Pressure readings in formation testers are adversely affected in "supercharged regions," FIG. 1B. In a supercharged region, the mudcake fails to adequately hold the drilling fluid in the wellbore, and the drilling fluid penetrates the formation creating an "invaded zone." In the invaded zone, the fluid pressure is increased. The effect of supercharging on the operation of a formation pressure tester is illustrated by the curve 305 in FIG. 3. With supercharging, the pressures detected by the formation tester is initially higher (301) than without supercharging (302). During drawdown, as the pretest piston 218 retracts, the pressure rapidly decreases (302), but normalizes at a level greater than the non-supercharged formation pressure (308). When the pretest piston 218 stops, fluid pressure rapidly builds up again (309), and pressure increases and eventually normalizes to a value corresponding to the supercharged formation pressure. When the formation pressure testing tool is disengaged from the wellbore, the detected formation pressure rises again (311).
Pressure measurements may also be adversely affected if the mudcake permeability is nearly the same as the permeability of the zone. The sandface pressure measured by the formation pressure will approach hydrostatic pressure. Under these conditions, the mud filtrate is not inhibited from invading the formation. This is particularly true in low permeability zones where the sealing influence of the mudcake is small. In low permeability formation, flow into the probe can be very slow during a buildup test. If the mudcake has little sealing quality, mud filtrate ca seep through the mudcake into the formation at a rate comparable to that of the rate being drawn into the tester probe 212. FIG. 4 shows how mud filtrate flows into the formation and is diverted to production into the probe 212. This communication with the wellbore can produce an additional supercharge effect on the pressure buildup, making permeability and initial sand face pressure estimates difficult.
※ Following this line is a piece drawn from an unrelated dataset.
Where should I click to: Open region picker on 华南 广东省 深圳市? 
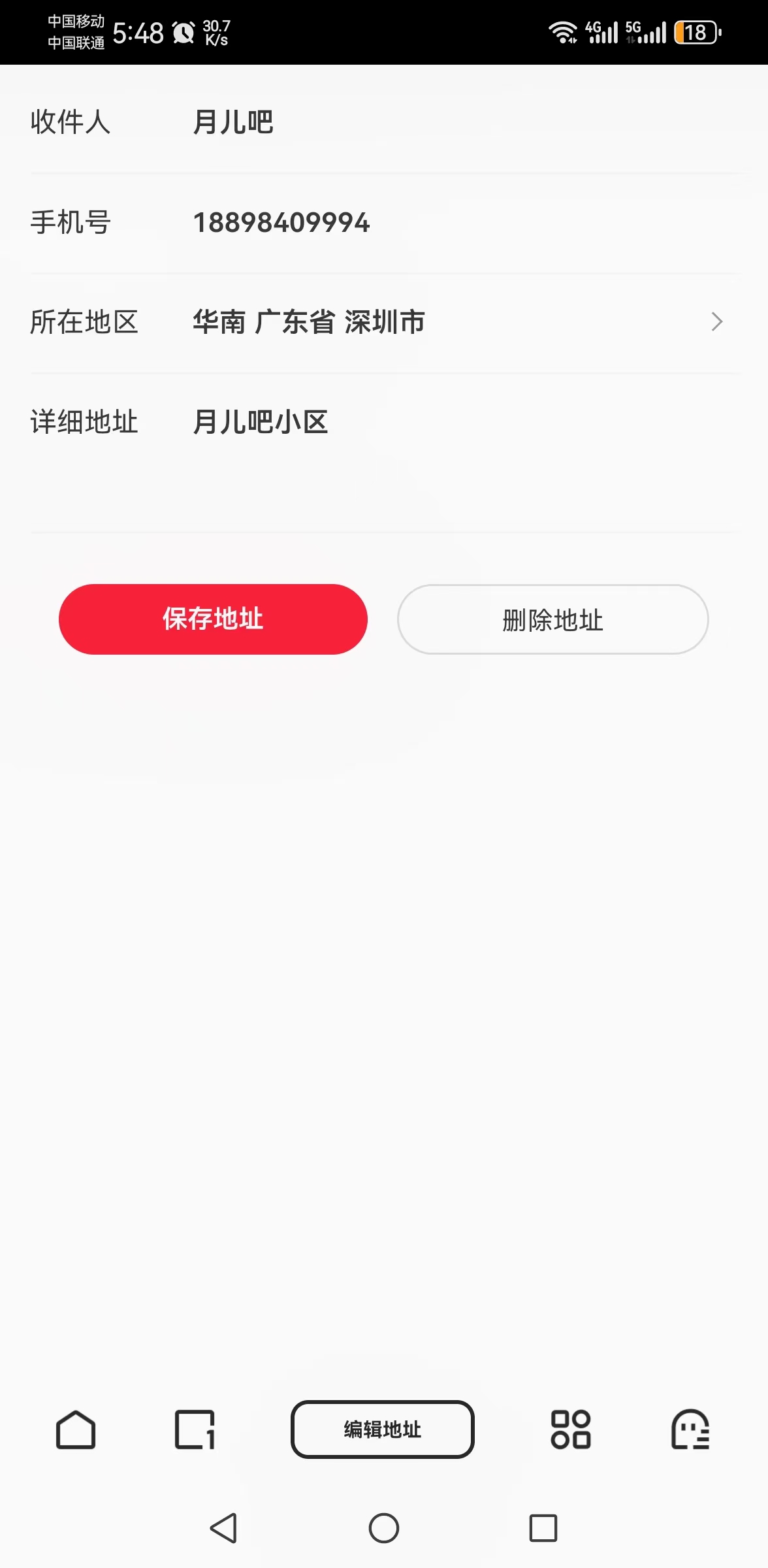tap(310, 321)
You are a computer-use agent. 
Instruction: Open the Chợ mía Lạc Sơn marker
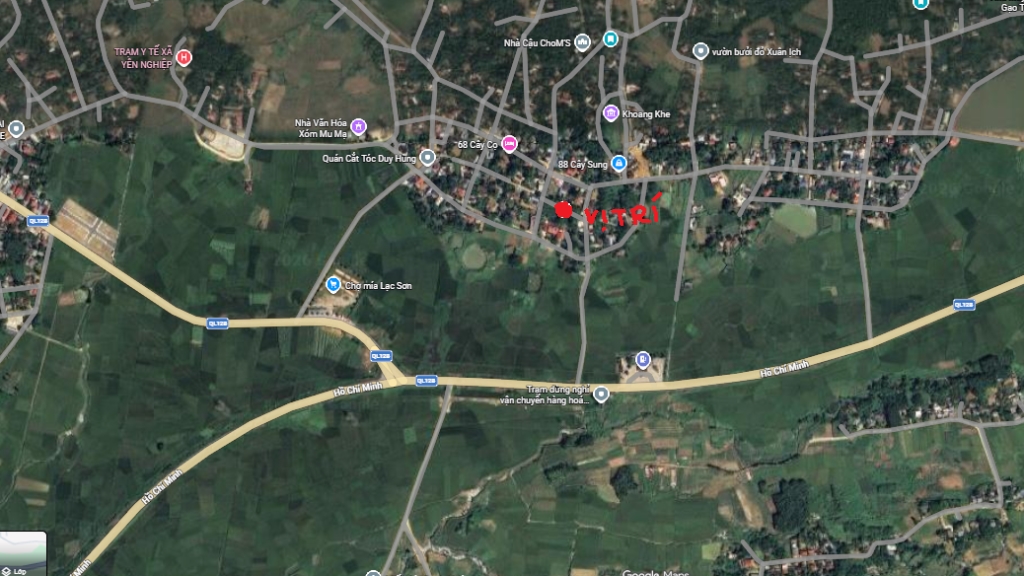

There are two mechanisms that cause the flow of formation fluid into the probe 212 in the buildup state. First, the compressibility of the fluid in the formation 222 creates a pressure differential between the probe 212 and the formation pressure. The second mechanism is the compressibility of the fluid in the flow line 219 in contact with the probe 212. This fluid is decompressed, creating an additional pressure differential between the probe 212 and the formation 222. However, many conventional analysis techniques ignore these mechanisms, assuming that the wellbore pressure is isolated from the formation near the probe and that little or no fluid flows across the mudcake. As discussed above, fluid flow across the wellbore boundary may be significant due to the permeability of the mudcake, and such flow may be especially acute in supercharged regions. Therefore, known methods for measuring formation pressure are not as accurate as some people would like, especially when applied in supercharged regions.
Several known methods are utilized to compensate for the distorting effect of supercharging by measuring formation pressure at various depths and by making estimations based on deviations from a linear pressure relationship. Although this approach might be adequate for some applications, it is limited because it fails to actually quantify the effect of supercharging, and therefore lacks the level of accuracy some people require. These problems associated with supercharging effects, flowline and mudcake invasion severely limit the effectiveness of formation testing in tight zones.